▶ **What you have to do**
Write out exactly, excluding pictures, the lines from the one containing "Click the Pick Parts button" through the end of the data, both included.

_ _ _ _ _ _ _

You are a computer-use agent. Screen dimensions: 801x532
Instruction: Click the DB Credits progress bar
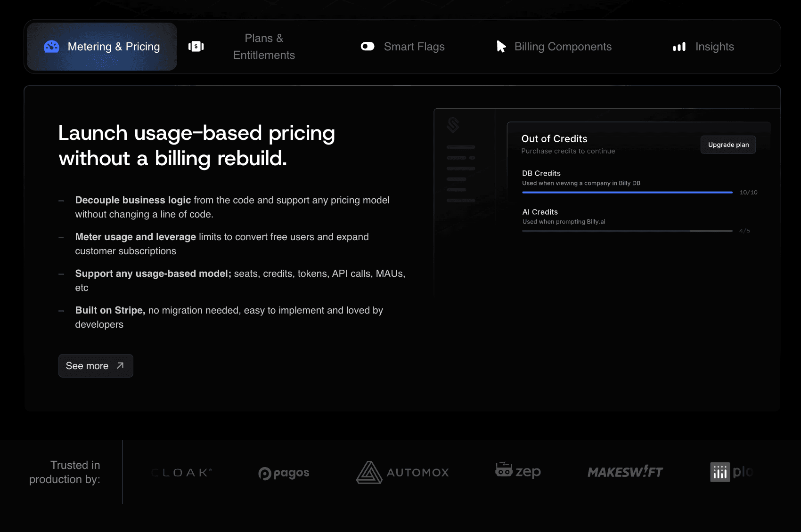627,193
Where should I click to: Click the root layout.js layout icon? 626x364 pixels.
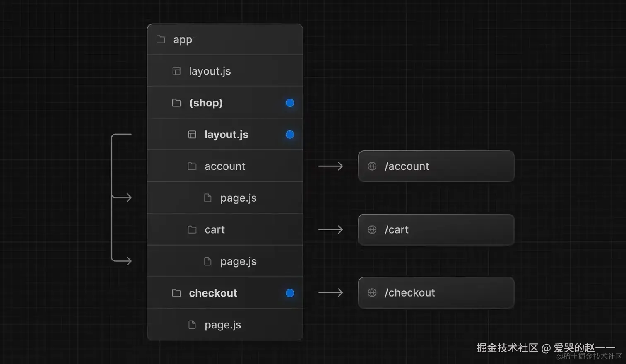tap(176, 71)

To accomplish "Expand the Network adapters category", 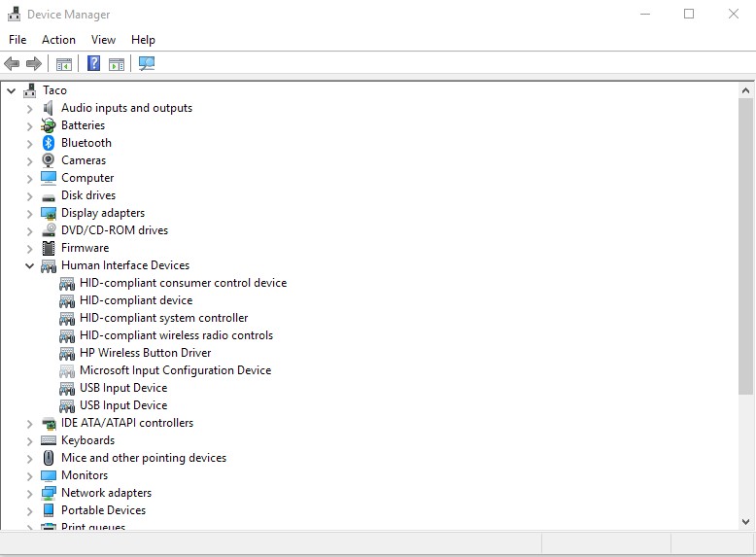I will click(x=30, y=493).
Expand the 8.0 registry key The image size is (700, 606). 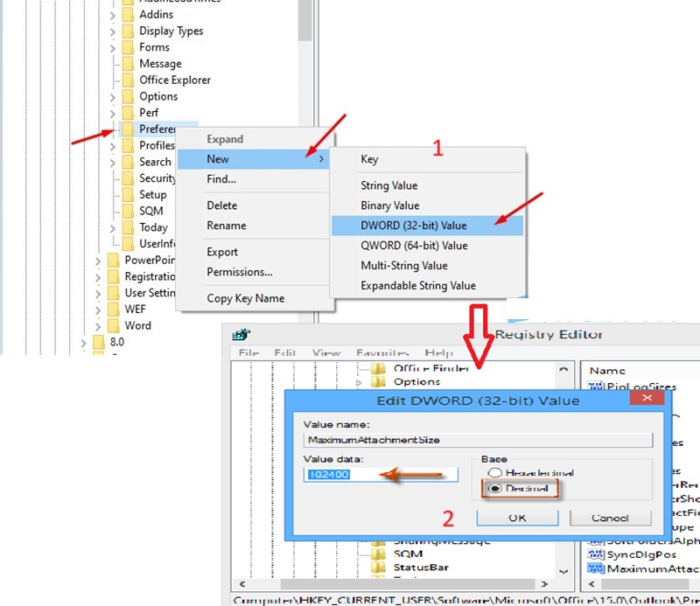[84, 343]
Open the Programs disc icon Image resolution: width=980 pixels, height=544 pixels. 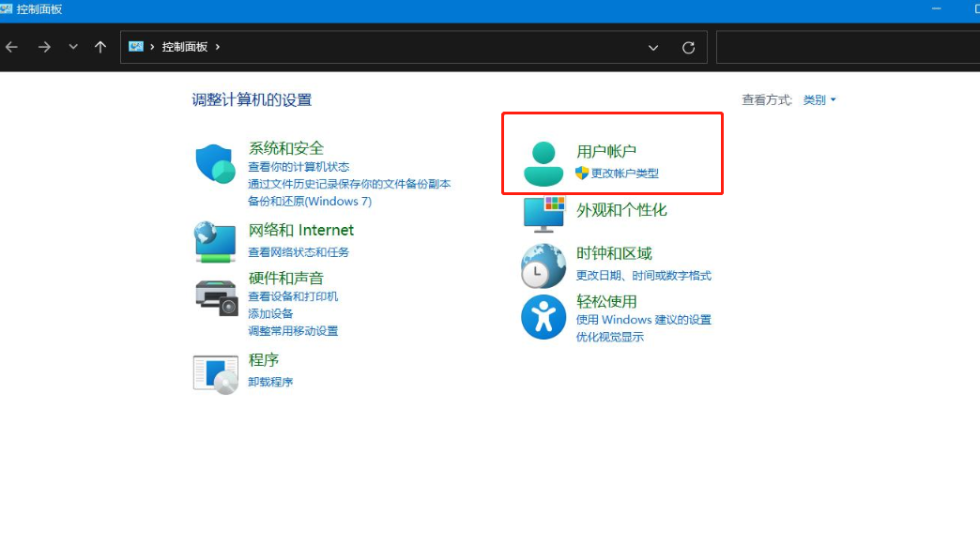(215, 373)
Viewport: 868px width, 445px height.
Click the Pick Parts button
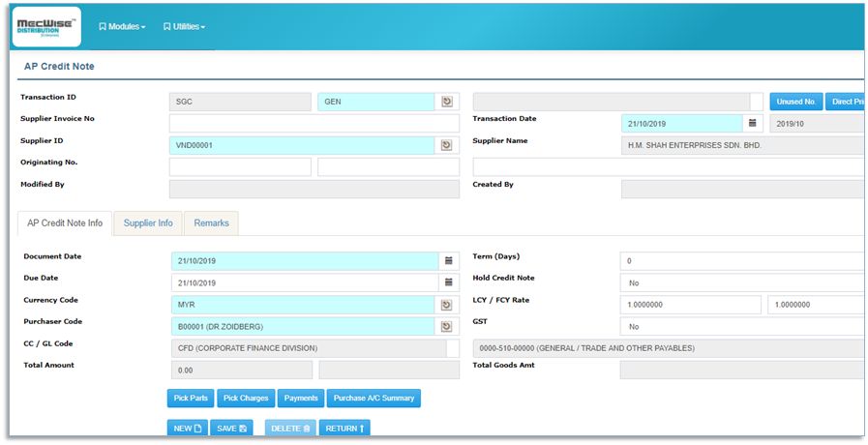click(191, 398)
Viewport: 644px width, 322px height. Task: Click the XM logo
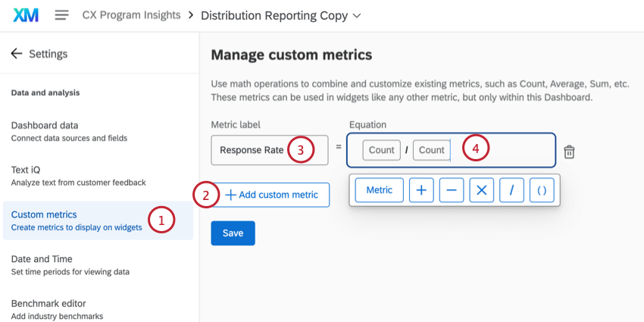pos(26,15)
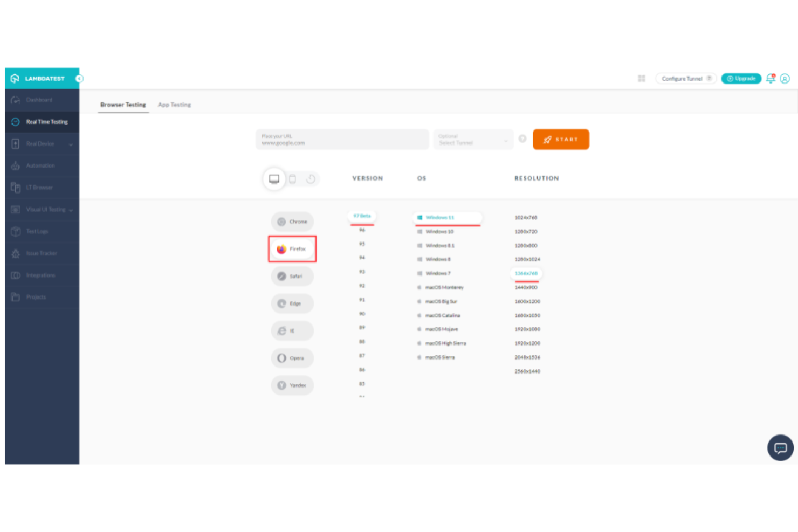Open the apps grid icon near Configure Tunnel
This screenshot has width=798, height=532.
641,78
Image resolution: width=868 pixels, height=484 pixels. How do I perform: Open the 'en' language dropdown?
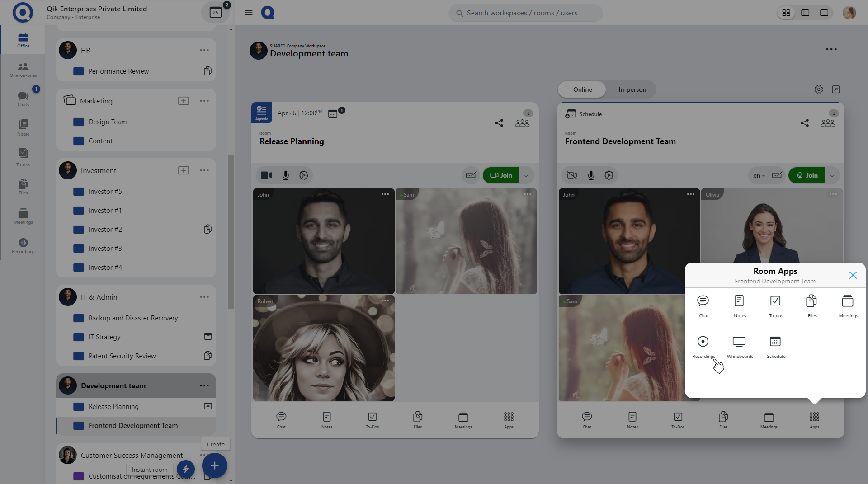759,176
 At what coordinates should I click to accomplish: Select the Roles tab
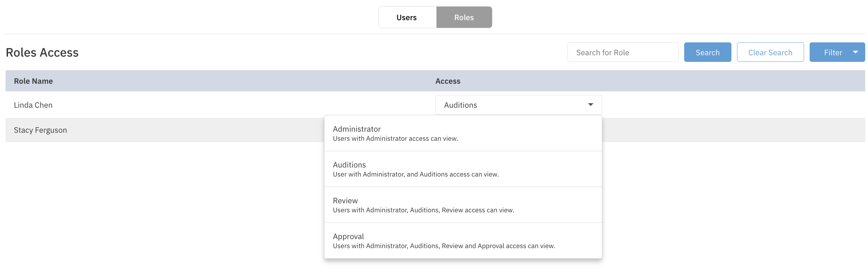tap(464, 17)
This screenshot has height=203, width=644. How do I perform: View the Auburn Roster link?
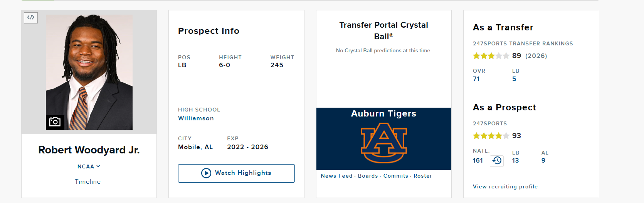pos(423,176)
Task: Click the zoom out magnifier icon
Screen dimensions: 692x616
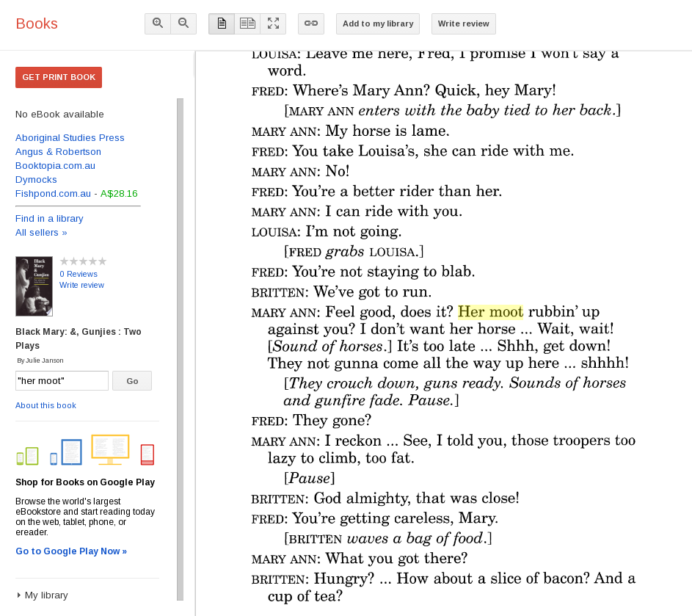Action: point(183,23)
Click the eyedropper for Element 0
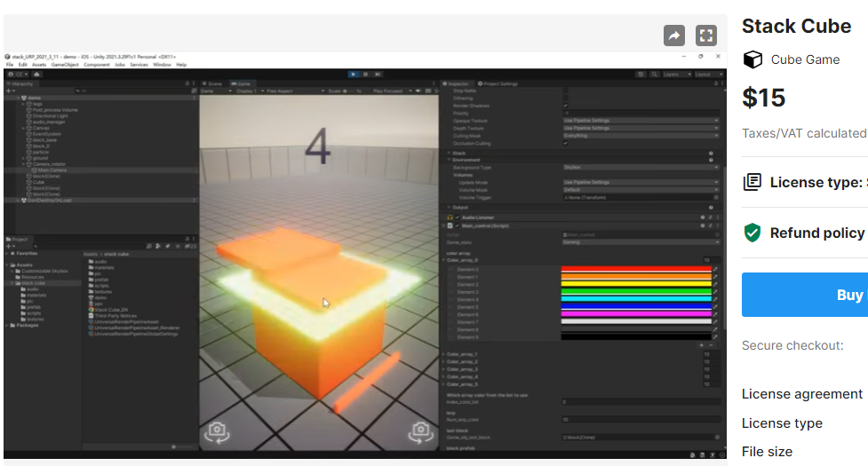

_ _ _ _ _ _ _

▶ **Response to the task**
Click the Pick Parts button
click(191, 398)
Viewport: 644px width, 322px height. Task: Click the XM logo
pos(26,15)
Open the apps grid icon near Configure Tunnel
This screenshot has width=798, height=532.
641,78
Image resolution: width=868 pixels, height=484 pixels. How do I perform: Open the 'en' language dropdown?
759,176
 At what coordinates should I click to accomplish: Select the Roles tab
tap(464, 17)
This screenshot has height=203, width=644. How do I perform: View the Auburn Roster link?
pos(423,176)
Task: Click the zoom out magnifier icon
Screen dimensions: 692x616
Action: point(183,23)
Click the eyedropper for Element 0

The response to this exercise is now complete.